The natural topology on a $C^k$-manifold

Question

Lang- Differential Manifolds p.21

First Question. As it is written above, the author says it is trivial to prove that one can give $X$ a topology in a unique way such that $U_i$ is open, and the $\phi_i$ are topological embeddings, but how?

Second Question. Let $\mathscr{A},\mathscr{B}$ be $C^k$-atlases on $X$ and let $T_1,T_2$ be the natural topologies on $X$ (as in the first question) induced by $\mathscr{A},\mathscr{B}$. If these two atlases are equivalent, then is $T_1=T_2$?

Third Question. Let $\mathscr{A}$ be a $C^k$-atlas on $X$ and let $T$ be the natural topology on $X$ induced by this atlas.
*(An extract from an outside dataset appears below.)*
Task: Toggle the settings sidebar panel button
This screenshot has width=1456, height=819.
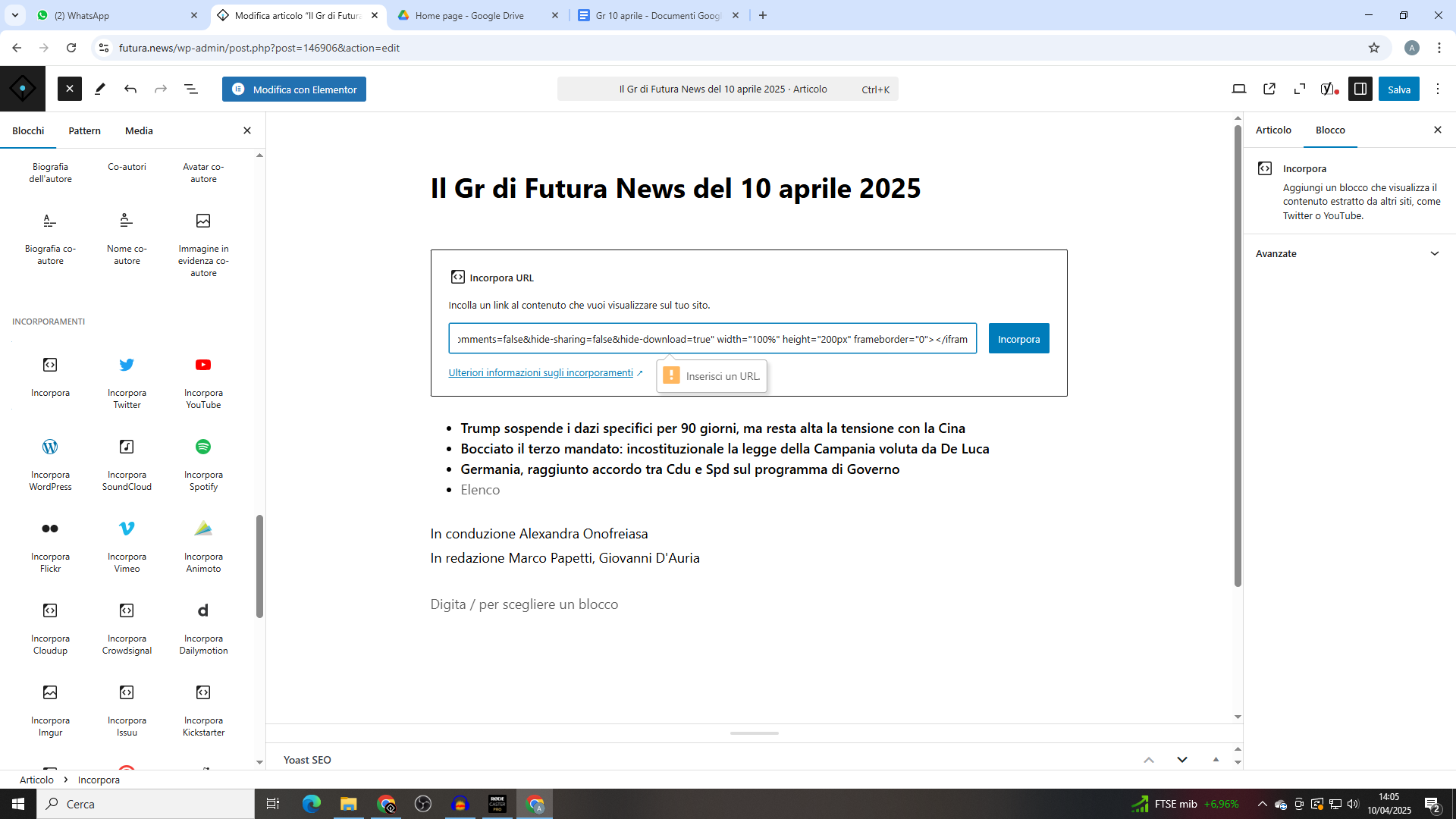Action: [x=1360, y=89]
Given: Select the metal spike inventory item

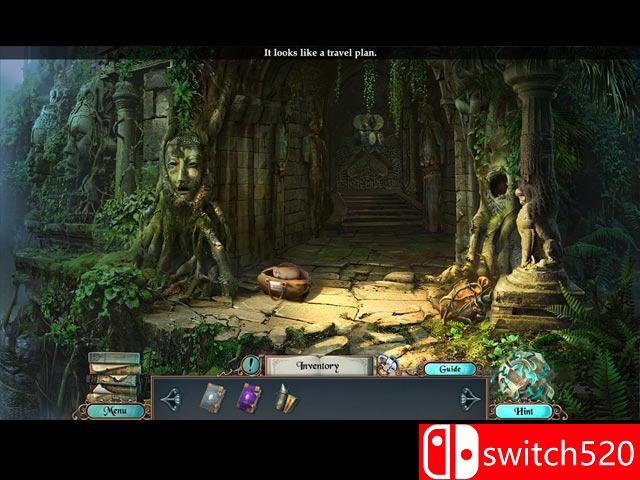Looking at the screenshot, I should tap(285, 397).
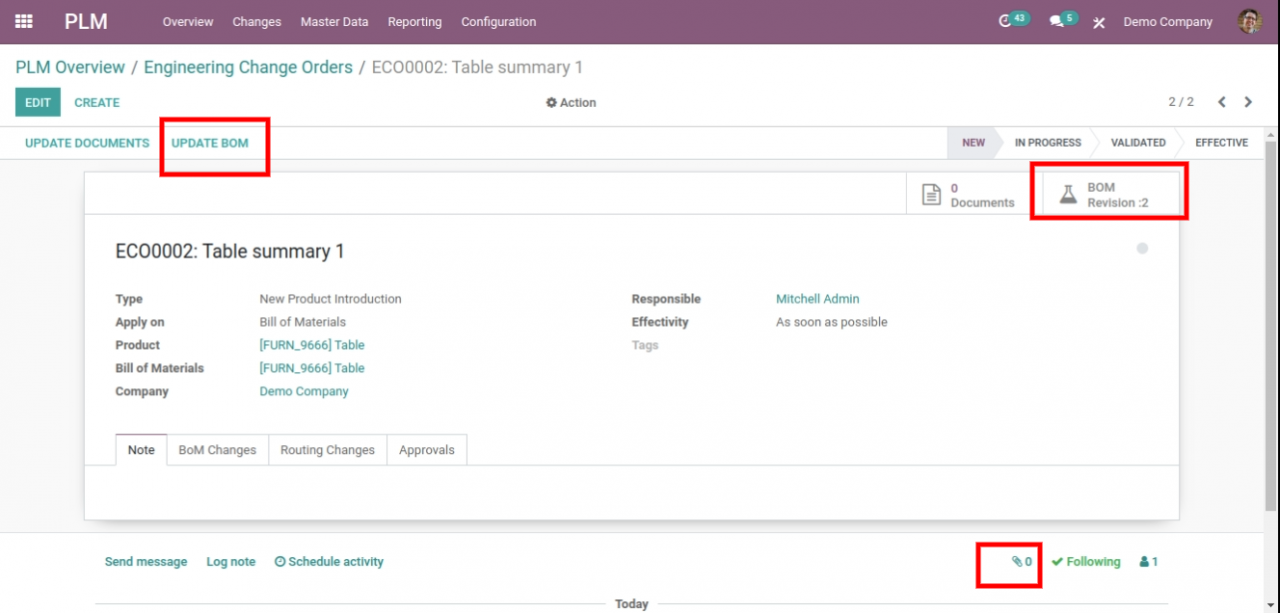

Let $\mathscr{T}$ be the topology generated by the domains of charts of all the $C^k$-atlases equivalent to $\mathscr{A}$. Then, is $\mathscr{T}=T$?

Thank you in advance!

Answer 1

The topology you want is defined as follows: $V \subset M$ is open iff $\varphi_i(V \cap U_i)$ is open in $\mathbf E_i$ for all $i$.

With this definition, the answers to the next two questions are clearly "yes".

My favourite textbook on this sort of stuff is Berger and Gostiaux - see 2.2.6, 2.2.7 and 2.2.8, which provide proofs of your three claims.